▶ _O que fazer_
a – Edite o trecho selecionado começando em "Sim, se a virtude" e terminando em "de nós mesmos.", trocando "círculo sem saída" por "labirinto sem fim".
b – No trecho selecionado, de que forma o homem se dá a Deus?

▶ _Trecho selecionado_
========================
A religião, na sua acepção geral, é o laço que nos
liga a Deus: o fim sublime dela é a união. Ora, esta união inefável se realiza
por duas vias simultâneas e se consolida por um duplo laço. De um
lado, Deus se inclina para o homem; e de outro lado, o homem se eleva para
Deus. Pela comunhão, Deus Se dá ao homem; pela submissão o homem se dá a
Deus.
Estes dois atos se completam um ao outro.
Sem a submissão do homem a Deus, a comunhão seria infrutífera; sem a
comunhão que faz viver Deus no homem, a submissão seria insuficiente. A
união perfeita não é possível, senão quando a alma cristã vive da vida de Deus
e obedece a sua Divina Vontade.
Comungásseis embora todos os dias, a união não se
estabeleceria se não praticásseis também uma humilde submissão a
Vontade de Deus. Não se atende a esta prática essencial; e por isso muitas
comunhões ficam sem efeito.
Sim, se a virtude é fraca, de nada adianta comunhões freqüentes; se os bons
desejos desaparecem, se a piedade esmorece e definha e se a vida cristã muitas
vezes não é mais do que um curso monótono em um círculo sem saída, cumpre
reconhecer que é porque a nossa vontade não comunica com a de Deus. Eis
ai por que muitas almas ficam distanciadas de Deus, praticando embora atos que
deveriam ao contrário uni-las inseparavelmente a seu Amor. Oferecemos-Lhe
as nossas obras, os nosso pensamentos e pesares; mas reservamos, para nós
somente, a posse e a disposição da nossa vontade; queremos nos conservar, enfim,
senhores de nós mesmos.
As nossas oferendas, então, não passam de piedosas ilusões. O dom
supõe necessariamente o abandono, pois que não se pode ao mesmo tempo dar e
reter. Para nos
darmos a Deus realmente, é preciso que nos abandonemos a
Ele. Este abandono se realiza pela obediência.
Também a condição que Nosso Senhor impõe a quem o quer seguir, é a abnegação da
vontade própria.
Compreende-se que nas celestes harmonias, de que a música terrestre não é mais
do que o eco imperfeito, não possa existir senão uma só vontade dominante com a
qual todas as outras devam concordar. Nenhuma vontade entrará neste imenso
concerto, se não se despojar, cá na terra, do egoísmo da sua própria
vitalidade.
Daí as vantagens de um vida de subordinação na esfera em que a Providência nos
colocou: o amor de Deus torna amável essa vida. A obediência cristã impede
muitos enganos, embaraços e dúvidas, deixando-nos calmos e
confiantes no meio de todas as vicissitudes. Submetidos a direção providencial
e abandonando a Deus o cuidado dos nossos interesses, experimentamos com São
Paulo que tudo se torna em bem para aqueles que amam o Senhor; e então as
adversidades como a boa fortuna nos encontram em uma disposição constantemente
igual e tranquila.
========================
▶ _Linhas de dados_
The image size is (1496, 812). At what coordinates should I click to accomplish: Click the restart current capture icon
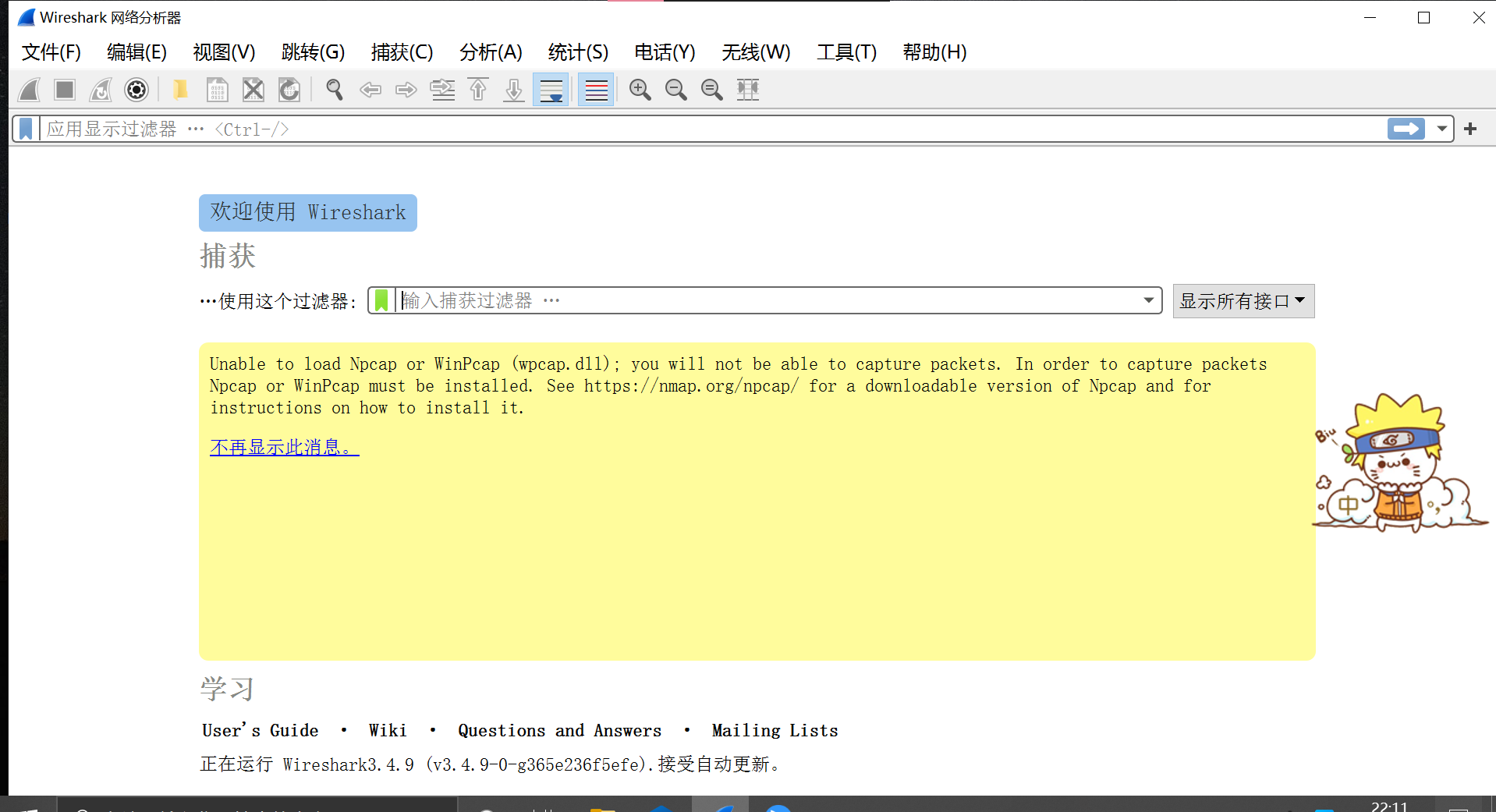[100, 89]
========================
▶ _Respostas_
a –
Sim, se a virtude é fraca, de nada adianta comunhões freqüentes; se os bons
desejos desaparecem, se a piedade esmorece e definha e se a vida cristã muitas
vezes não é mais do que um curso monótono em um labirinto sem fim, cumpre
reconhecer que é porque a nossa vontade não comunica com a de Deus. Eis
ai por que muitas almas ficam distanciadas de Deus, praticando embora atos que
deveriam ao contrário uni-las inseparavelmente a seu Amor. Oferecemos-Lhe
as nossas obras, os nosso pensamentos e pesares; mas reservamos, para nós
somente, a posse e a disposição da nossa vontade; queremos nos conservar, enfim,
senhores de nós mesmos.

b – Pela submissão.